As the problem stated, this is doable:
#include <iostream>
int main(int argc, char *argv[])
{
unsigned short int i;
std::cin >> i;
unsigned long long int k[i][i];
}
Here I declared an array that is sized i by i, both dimensions are variables.
But not this:
#include <iostream>
int main(int argc, char *argv[])
{
unsigned short int i;
std::cin >> i;
unsigned long long int** k = new int[i][i];
delete[] k;
}
I got an compiler message telling me that
error: only the first dimension of an allocated array may have dynamic size
I am forced to do this:
#include <iostream>
int main(int argc, char *argv[])
{
unsigned short int i;
std::cin >> i;
unsigned long long int** k = new unsigned long long int*[i];
for ( unsigned short int idx = 0 ; idx < i ; ++ i )
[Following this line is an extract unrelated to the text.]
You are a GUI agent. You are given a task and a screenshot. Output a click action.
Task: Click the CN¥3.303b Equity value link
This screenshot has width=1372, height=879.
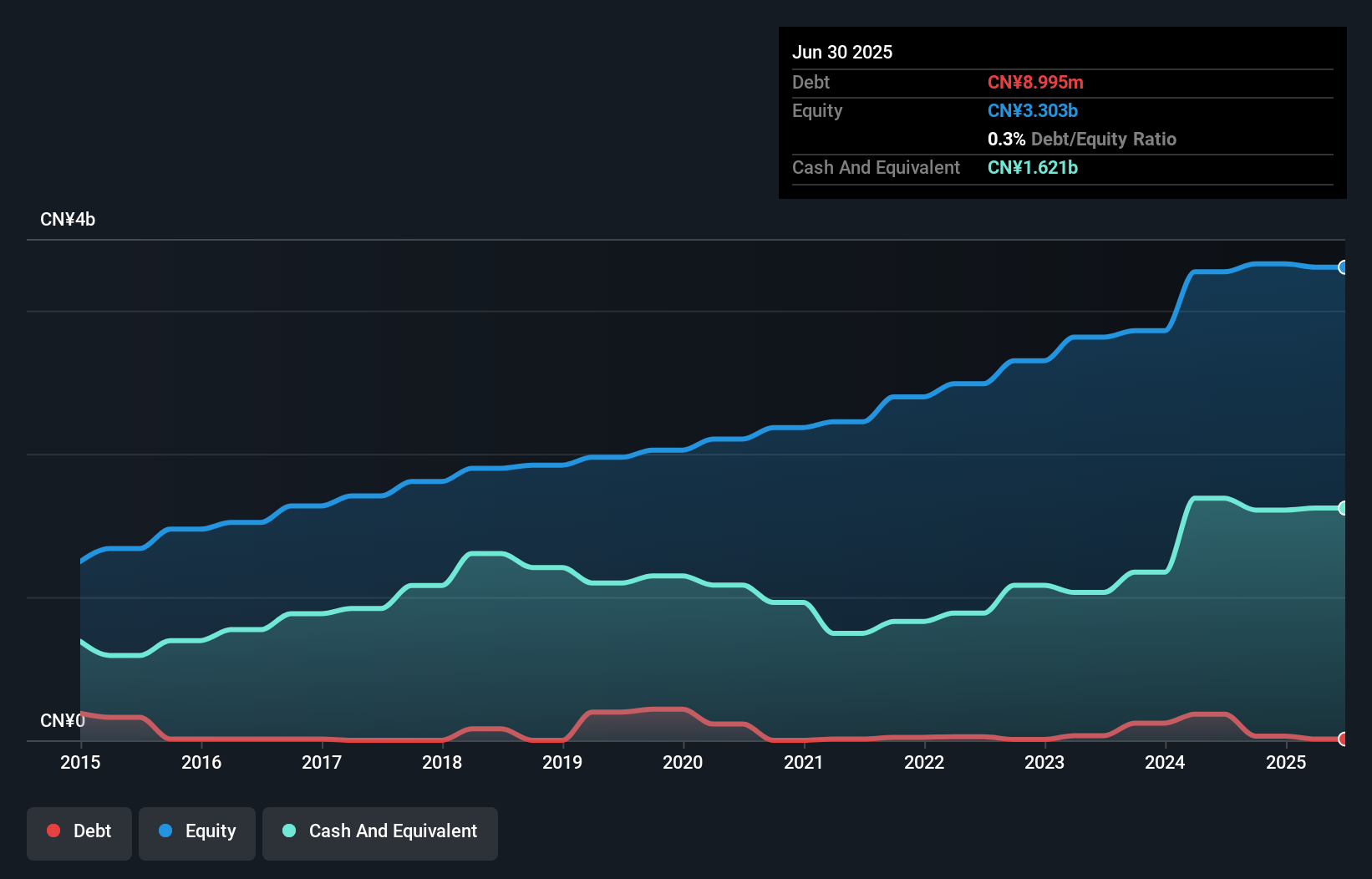[x=1033, y=110]
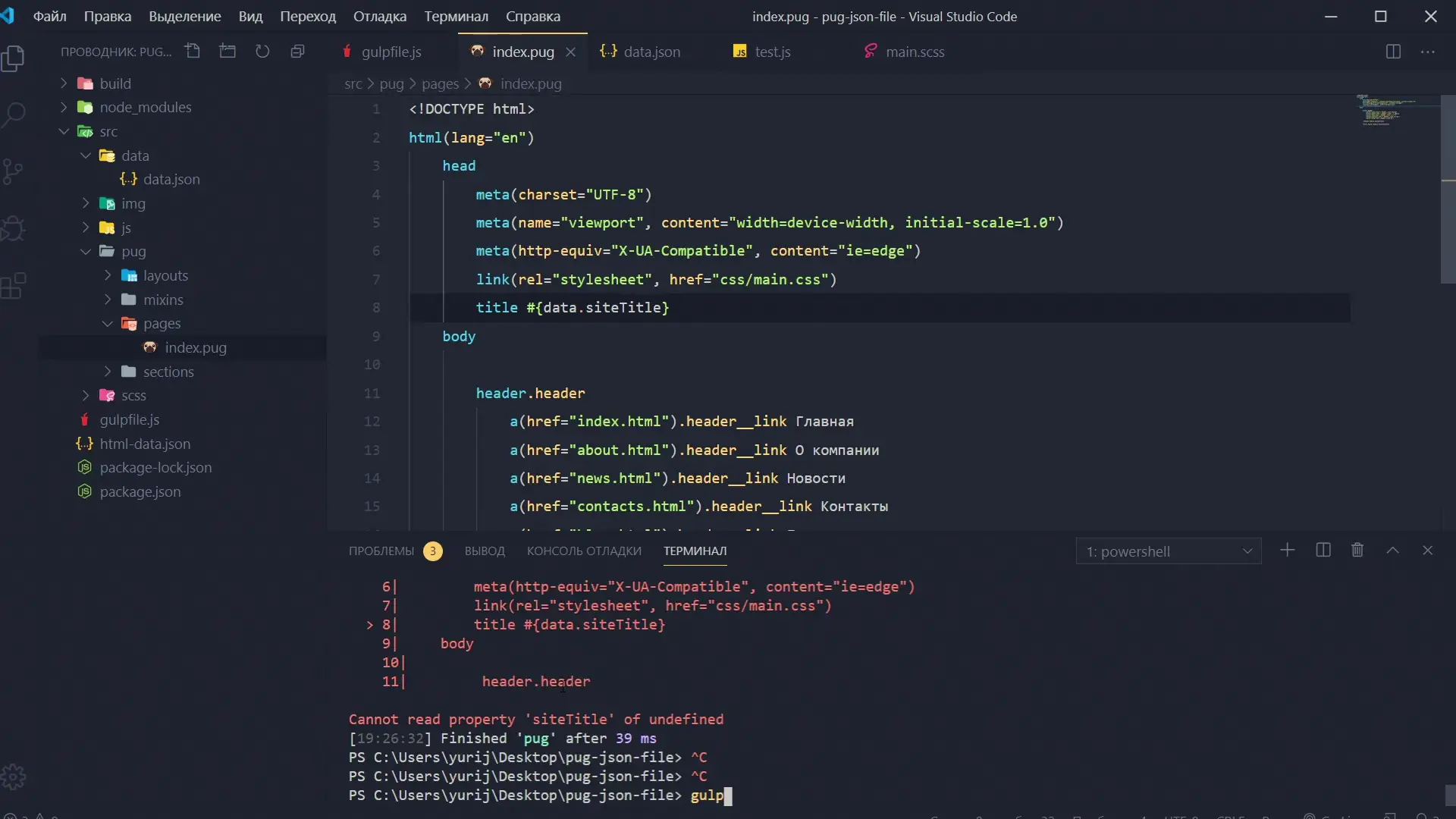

k[idx] = new unsigned long long int[i];
for ( unsigned short int idx = 0 ; idx < i ; ++ i )
delete[] k[idx];
delete[] k;
}
To my understanding, new and delete are used to allocate something on heap, not on stack, which won't be deleted when it goes out of scope, and is useful for passing datas across functions and objects, etc.
What I don't understand is what happens when I declare that k
in the first example, I am told that declared array should (and could) only have constant dimensions, and when in need for a array of unknown size, one should always consider new
& delete
or vector
s.
Is there any pros and cons to those two solutions I'm not getting, or is it just what it is?
I'm using Apple's LLVM compiler by the way.
I'm sure you can find implementation for 2D array functionality easily, but you can make your own class too. The simplest way is to use std::vector
to hold the data and have an index-mapping function that takes your two coordinates and return a single index into the vector.
The client code will look a little different, instead of arr[x][y]
you have arr.at(x,y) but otherwise it does the same. You do not have to fiddle with memory management as that is done by std::vector
, just use v.resize(N*N)
in constructor or dimension-setting function.